* Work instructions *
Print exactly the lines starting at the one that contains "Click the +S.OPEN label on top band" and ending at the last line of the listing below.

BEGIN

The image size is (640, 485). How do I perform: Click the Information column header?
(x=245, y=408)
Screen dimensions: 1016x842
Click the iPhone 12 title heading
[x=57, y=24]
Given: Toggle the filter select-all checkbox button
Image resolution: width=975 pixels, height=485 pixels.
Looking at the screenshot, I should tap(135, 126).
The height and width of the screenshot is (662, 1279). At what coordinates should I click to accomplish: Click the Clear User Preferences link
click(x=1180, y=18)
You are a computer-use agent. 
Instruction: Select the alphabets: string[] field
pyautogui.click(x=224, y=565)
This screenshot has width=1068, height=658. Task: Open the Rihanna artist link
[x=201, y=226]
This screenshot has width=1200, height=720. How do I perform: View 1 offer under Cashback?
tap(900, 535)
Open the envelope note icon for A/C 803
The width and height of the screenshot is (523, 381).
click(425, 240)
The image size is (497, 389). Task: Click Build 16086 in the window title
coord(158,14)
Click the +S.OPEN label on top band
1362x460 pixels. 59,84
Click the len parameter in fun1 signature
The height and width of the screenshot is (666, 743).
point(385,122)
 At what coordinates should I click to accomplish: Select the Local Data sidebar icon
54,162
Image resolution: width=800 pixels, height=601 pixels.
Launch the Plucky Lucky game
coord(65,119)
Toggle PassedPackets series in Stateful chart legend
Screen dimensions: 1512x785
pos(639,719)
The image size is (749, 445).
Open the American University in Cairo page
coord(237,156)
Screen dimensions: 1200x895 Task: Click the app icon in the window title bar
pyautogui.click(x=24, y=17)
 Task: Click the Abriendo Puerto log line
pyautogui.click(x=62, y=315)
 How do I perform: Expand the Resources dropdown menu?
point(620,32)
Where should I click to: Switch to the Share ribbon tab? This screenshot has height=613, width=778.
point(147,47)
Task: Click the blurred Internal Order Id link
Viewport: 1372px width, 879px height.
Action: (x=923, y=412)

END

* Completed exercise *
Click the +S.OPEN label on top band
1362x460 pixels. 59,84
Click the len parameter in fun1 signature
The height and width of the screenshot is (666, 743).
point(385,122)
 At what coordinates should I click to accomplish: Select the Local Data sidebar icon
54,162
Image resolution: width=800 pixels, height=601 pixels.
Launch the Plucky Lucky game
coord(65,119)
Toggle PassedPackets series in Stateful chart legend
Screen dimensions: 1512x785
pos(639,719)
The image size is (749, 445).
Open the American University in Cairo page
coord(237,156)
Screen dimensions: 1200x895 Task: Click the app icon in the window title bar
pyautogui.click(x=24, y=17)
 Task: Click the Abriendo Puerto log line
pyautogui.click(x=62, y=315)
 How do I perform: Expand the Resources dropdown menu?
point(620,32)
Where should I click to: Switch to the Share ribbon tab? This screenshot has height=613, width=778.
point(147,47)
Task: Click the blurred Internal Order Id link
Viewport: 1372px width, 879px height.
Action: (x=923, y=412)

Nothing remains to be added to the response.